I try my very best not to use any PP other than maybe an occasional exposure tweak or horizon correction. Although, I recently bought LightRoom and I can see how tempting it is to start playing around with stuff. But I still try not to use it as much because I find myself playing around with the colors too much, almost to the point of making it unnatural. But I have seen many great artists on PS and LR, it's just not my thing. Can't even imagine how amazing PS would be.
Now I do use customized settings on the picture styles in the camera to help me achieve the look. Orange/Red filters on black and white. I'll boost contrast +2 on complex landscapes. And I usually shoot +1 saturation on my 5d and +2 even +3 on my 30d.
I've actually seen people say this is cheap or cheating? But at the same time it's okay to move the contrast slider in LR, DPP, etc. afterwards. Don't understand that comment. If I know I want a high contrast shot when I take it, and actually understand what contrast does, why not set the camera up that way when I shoot it. Saves me time later on.
I've also found a CP filter and GND square filter are huge for making pictures pop and giving them a wide dynamic range. This shot is SOOC:
Camera was set with +2 contrast, darkening filter and I also used a CP filter and a GND angled to hit the sky and darken it a further 2 stops.
I see the same type effect on a few of the shots from the above posted website.

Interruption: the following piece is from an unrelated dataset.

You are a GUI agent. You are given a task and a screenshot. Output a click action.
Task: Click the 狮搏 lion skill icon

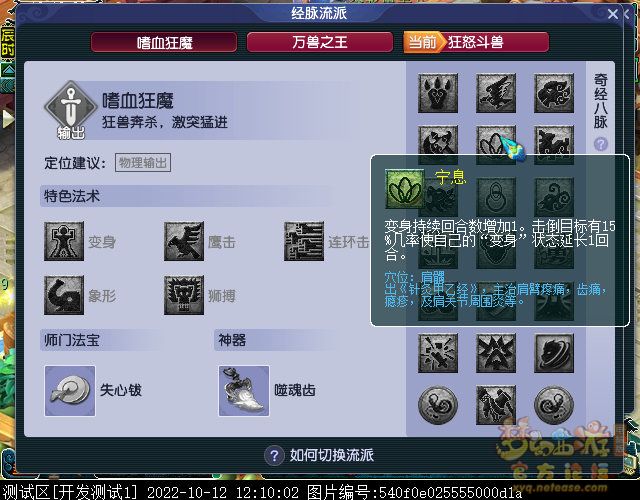pyautogui.click(x=184, y=295)
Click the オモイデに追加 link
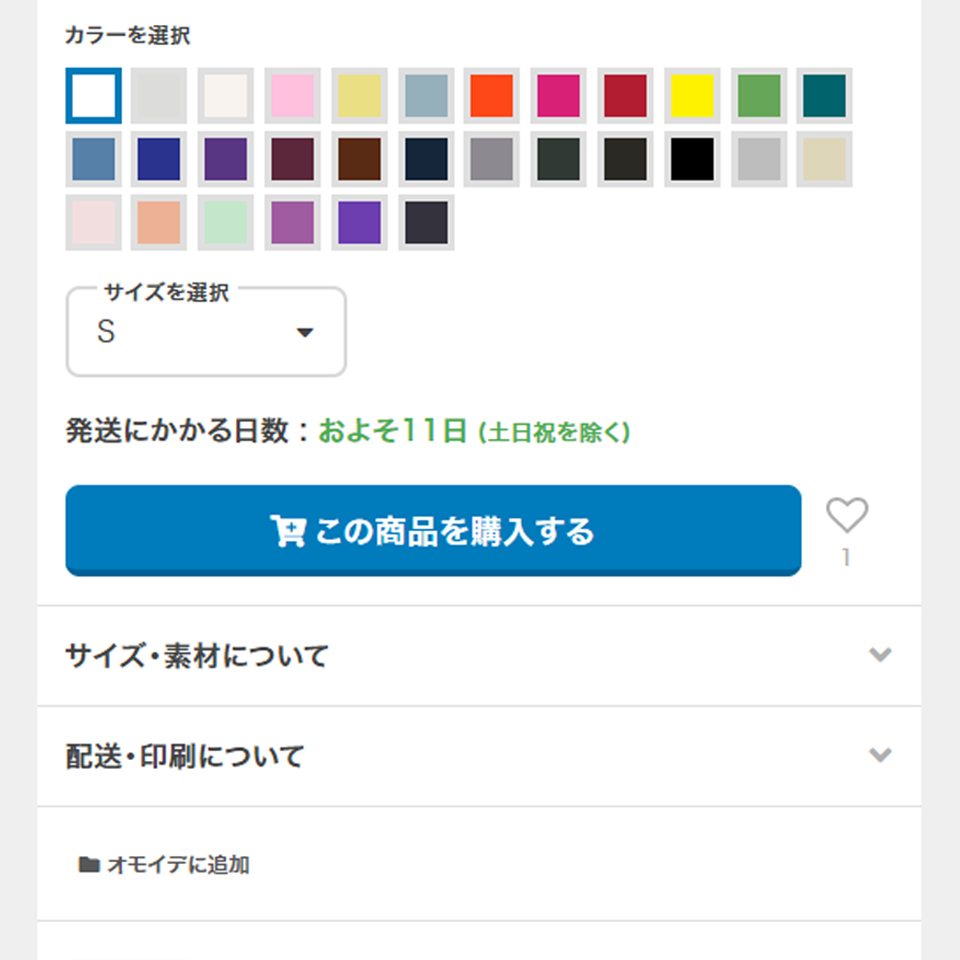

It is curious as to why he would have PS saved files, but it's not damning. He could be using PS to add borders, overlay copyright info, signature, etc. Also could be for horizon correction. For instance, I primarily bought LR because DPP does not have a horizon fixer. So if I'm off, I have to use a lossy format editor to fix it and the file starts to degrade.
I'd say from all my shots on my website, only about 10 or so were color/contrast manipulated in LR. Another 10% had what I would call heavy processing from DPP. Correcting major exposure snafus (i.e. more than .33 stop in either way), changing white balance, playing with contrast, etc. The rest are as is from my custom settings in camera and added use of filters.